- TEXT
◆ ◆ ◆

The August F. Martzahn House  is a historic building located in the West End of Davenport, Iowa, United States. It has been listed on the National Register of Historic Places since 1983.

August F. Martzahn
August F. Martzahn was born in Davenport on January 26, 1861, the son of Fred Martzhan, an immigrant from Mecklenburg and Elizabeth (Beyer) Martzhan. He was educated in the city's public schools and learned the butchers trade. He opened his first shop at 1701 West Third Street when he was still 18 years old. Martzahn organized the Davenport Slaughter & Rendering Company, which was the only such business in the city and became one of the largest in Eastern Iowa. The company's specialty was rendering and dealing in hides. Martzahn married Minnie Schmidt in 1884 and they raised a son. He built this house along West Third Street in 1911.

◆ ◆ ◆

- RECORDED INFORMATION
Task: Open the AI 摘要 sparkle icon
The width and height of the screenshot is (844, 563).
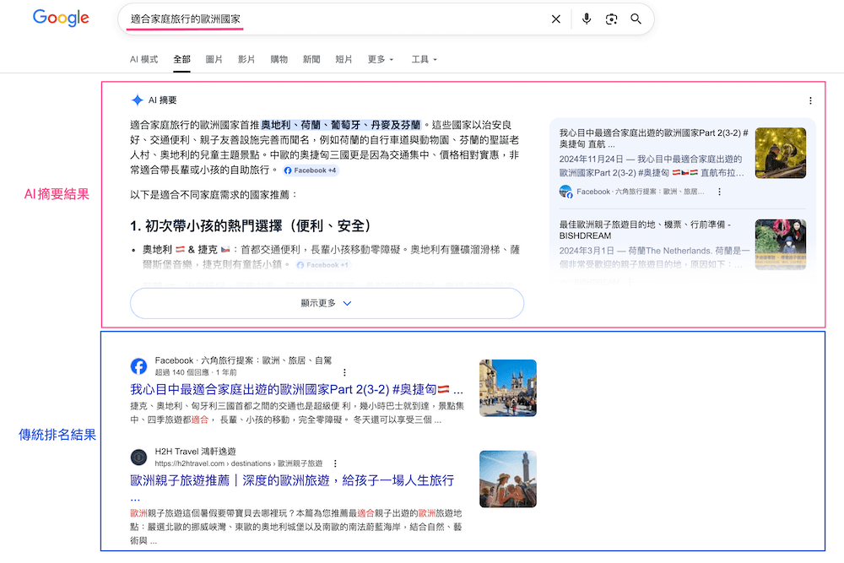Action: (x=138, y=100)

◆ ◆ ◆

- REQUIREMENTS
(a) Answer these from the text on the August F. Martzahn House:
(i) Since what year has the house been on the National Register of Historic Places?
(ii) At what address did Martzahn open his first shop?
(iii) In what year did Martzahn marry Minnie Schmidt?
(b) Write the next part of the text on the August F. Martzahn House, picking up after its last sentence.

- ANSWERS IN ORDER
(a)
(i) 1983
(ii) 1701 West Third Street
(iii) 1884

(b)
Architecture
The Martzahn House continued the popular 19th-century tradition of combining several architectural styles into one house. This house combines Georgian Revival mass with decorative elements of the American Craftsman and the Prairie School. Those elements include the two-tone stucco façade, the geometrically patterned leaded glass, the large rectilinear brackets at the main entrance, and the wide eaves with projecting rafter ends. The short posts that support the deep cornice returns on the dormers are also of interest. The house was designed by Davenport architect Arthur Ebeling.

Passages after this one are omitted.